Entsprechend äußerten diverse Umweltschützer Kritik: "Der DFB inszeniert ein absurdes Flug-Hopping für die Nationalmannschaft und verspielt mit dieser ganzen Reihe an Ultrakurzflügen jeden Nachhaltigkeitsanspruch der EM", wird Marion Tiemann, Verkehrsexpertin von Greenpeace, von "NTV" zitiert. "Die Fans sollen mit Bus und Bahn anreisen, für die Nationalelf aber lässt der DFB einen Flieger gleich mehrmals leer durch Deutschland fliegen. Nach den katastrophalen Überschwemmungen der vergangenen Wochen gehören solche extrem klimaschädlichen Kurzflüge verboten - der DFB will sie offenbar wieder salonfähig machen."

"Nachhaltigste Europameisterschaft aller Zeiten"?

Zur Wahrheit gehört aber auch: Die deutsche Nationalmannschaft ist bei der "nachhaltigsten Europameisterschaft aller Zeiten", welche die Organisatoren versprochen hatten, weder der einzige noch der schlimmste Klimasünder. In der Gruppenphase absolvierte die Mannschaft bekanntlich sämtliche Strecken nach München, Stuttgart und Frankfurt mit dem Bus – und hatte auch ihr Quartier aus strategischen Gründen am günstig gelegenen Standort Herzogenaurach bezogen.

Auch die Schweizer suchten in der Gruppenphase einen möglichst ökologischen Weg und reisten mit der Bahn zu ihren Partien. Adrian Arnold, der Mediendirektor des Schweizer Fußballverbandes, lobte im "Deutschlandfunk" die Deutsche Bahn: "Die Bahn ist sehr komfortabel, wir haben sehr viel Beinfreiheit für die Spieler, es ist ökologisch nachhaltig." Abgesehen von einer kurzen Verspätung von rund 25 Minuten habe alles einwandfrei funktioniert. Die Eidgenossen, welche gegen ein desolates Italien überraschend ins Viertelfinale eingezogen sind, zählen zu einem Sextett an Nationalteams, das bislang auf die Bahn setzte.

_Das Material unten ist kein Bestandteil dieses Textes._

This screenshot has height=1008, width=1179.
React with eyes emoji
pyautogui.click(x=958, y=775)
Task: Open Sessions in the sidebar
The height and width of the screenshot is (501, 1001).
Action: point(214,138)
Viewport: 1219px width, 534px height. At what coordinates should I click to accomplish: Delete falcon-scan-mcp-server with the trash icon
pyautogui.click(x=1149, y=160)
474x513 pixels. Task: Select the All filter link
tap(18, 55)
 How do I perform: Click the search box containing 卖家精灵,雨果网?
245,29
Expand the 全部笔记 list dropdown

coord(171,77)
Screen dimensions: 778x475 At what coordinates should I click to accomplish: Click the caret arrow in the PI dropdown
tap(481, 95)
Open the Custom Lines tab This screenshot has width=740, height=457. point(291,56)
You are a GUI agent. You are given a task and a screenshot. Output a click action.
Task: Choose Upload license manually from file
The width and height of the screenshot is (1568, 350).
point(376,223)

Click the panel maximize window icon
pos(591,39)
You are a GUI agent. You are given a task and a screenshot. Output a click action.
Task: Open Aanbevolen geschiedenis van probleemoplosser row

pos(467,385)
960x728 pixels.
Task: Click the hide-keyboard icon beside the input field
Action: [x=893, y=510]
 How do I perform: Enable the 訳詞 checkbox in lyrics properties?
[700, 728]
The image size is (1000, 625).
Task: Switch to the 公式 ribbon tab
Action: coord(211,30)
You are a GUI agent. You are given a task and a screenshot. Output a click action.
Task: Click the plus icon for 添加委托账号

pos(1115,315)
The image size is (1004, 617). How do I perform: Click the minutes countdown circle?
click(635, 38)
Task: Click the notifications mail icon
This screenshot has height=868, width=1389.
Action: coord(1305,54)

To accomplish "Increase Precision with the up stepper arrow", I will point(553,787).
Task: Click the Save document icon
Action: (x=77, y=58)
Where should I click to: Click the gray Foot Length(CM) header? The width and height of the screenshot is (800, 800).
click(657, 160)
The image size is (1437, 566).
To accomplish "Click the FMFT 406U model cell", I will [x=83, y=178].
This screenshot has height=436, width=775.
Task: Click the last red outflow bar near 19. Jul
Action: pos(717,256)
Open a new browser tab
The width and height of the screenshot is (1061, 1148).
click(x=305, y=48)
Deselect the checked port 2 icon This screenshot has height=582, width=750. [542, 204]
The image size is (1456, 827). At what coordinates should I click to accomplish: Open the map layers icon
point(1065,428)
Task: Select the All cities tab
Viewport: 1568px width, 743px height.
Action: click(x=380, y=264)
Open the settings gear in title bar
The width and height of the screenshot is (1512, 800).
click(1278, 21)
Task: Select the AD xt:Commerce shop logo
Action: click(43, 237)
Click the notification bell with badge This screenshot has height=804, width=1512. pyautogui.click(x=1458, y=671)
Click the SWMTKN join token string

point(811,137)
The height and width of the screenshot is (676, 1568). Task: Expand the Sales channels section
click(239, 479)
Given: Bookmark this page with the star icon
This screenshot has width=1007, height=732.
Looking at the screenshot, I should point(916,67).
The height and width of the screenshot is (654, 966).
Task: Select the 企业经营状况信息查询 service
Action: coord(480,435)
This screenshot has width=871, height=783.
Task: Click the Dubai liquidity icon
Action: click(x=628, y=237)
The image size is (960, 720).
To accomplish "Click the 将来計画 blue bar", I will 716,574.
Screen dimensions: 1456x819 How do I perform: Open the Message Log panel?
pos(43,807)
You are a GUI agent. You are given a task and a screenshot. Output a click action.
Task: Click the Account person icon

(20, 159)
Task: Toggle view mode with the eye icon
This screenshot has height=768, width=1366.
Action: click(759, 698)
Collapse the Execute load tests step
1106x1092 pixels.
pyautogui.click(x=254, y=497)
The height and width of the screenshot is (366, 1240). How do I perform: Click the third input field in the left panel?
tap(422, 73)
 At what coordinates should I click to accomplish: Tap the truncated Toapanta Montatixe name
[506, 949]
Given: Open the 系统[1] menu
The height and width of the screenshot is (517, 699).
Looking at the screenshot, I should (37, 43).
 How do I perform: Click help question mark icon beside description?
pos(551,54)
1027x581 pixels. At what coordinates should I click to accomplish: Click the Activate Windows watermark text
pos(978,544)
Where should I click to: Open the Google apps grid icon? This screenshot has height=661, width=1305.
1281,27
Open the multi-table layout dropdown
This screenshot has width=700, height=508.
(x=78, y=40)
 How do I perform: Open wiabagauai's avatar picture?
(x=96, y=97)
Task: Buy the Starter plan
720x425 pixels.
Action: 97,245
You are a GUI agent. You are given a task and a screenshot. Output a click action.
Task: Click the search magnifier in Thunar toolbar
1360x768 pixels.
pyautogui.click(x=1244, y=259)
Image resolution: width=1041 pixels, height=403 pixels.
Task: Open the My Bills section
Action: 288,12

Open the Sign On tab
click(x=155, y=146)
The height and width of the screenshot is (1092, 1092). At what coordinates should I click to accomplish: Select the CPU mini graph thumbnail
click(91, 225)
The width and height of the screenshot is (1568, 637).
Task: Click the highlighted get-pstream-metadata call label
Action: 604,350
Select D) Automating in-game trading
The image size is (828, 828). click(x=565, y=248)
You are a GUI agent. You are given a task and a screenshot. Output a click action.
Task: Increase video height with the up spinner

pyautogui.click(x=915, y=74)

Der "Deutschlandfunk" ermittelte in einer Auswertung der Reisebewegungen bei der Europameisterschaft, welche Fortbewegungsmittel die Mannschaften in der Vorrunde wählten: Der Bus steht mit 61,5 Prozent am höchsten im Kurs. In 25,9 Prozent der Fälle entschieden sich die Mannschaften für das Flugzeug, die Bahn bleibt mit nur 12,6 Prozent abgeschlagen auf dem letzten Rang. Vergleichen mit der Europameisterschaft 2016, der letzten EM, welche in einem einzigen Land stattgefunden hat, hat sich die Anzahl der Flüge schon deutlich reduziert: Bei dem Turnier in Frankreich lag der Anteil der Flugreisen bei 75 Prozent.

Aber: Der Wert ist noch immer hoch – und insbesondere Kurzstrecken fallen besonders ins Gewicht. Beispielsweise der kommende Viertelfinal-Gegner aus Spanien ist zu all seinen Gruppenspielen geflogen. Die türkische Nationalmannschaft sorgte zudem für große Empörung, als sie die 150 Kilometer lange Strecke zwischen Hannover und Hamburg mit dem Flugzeug in 25 Minuten zurücklegte, obwohl zahlreiche Direktverbindungen der Bahn bestehen.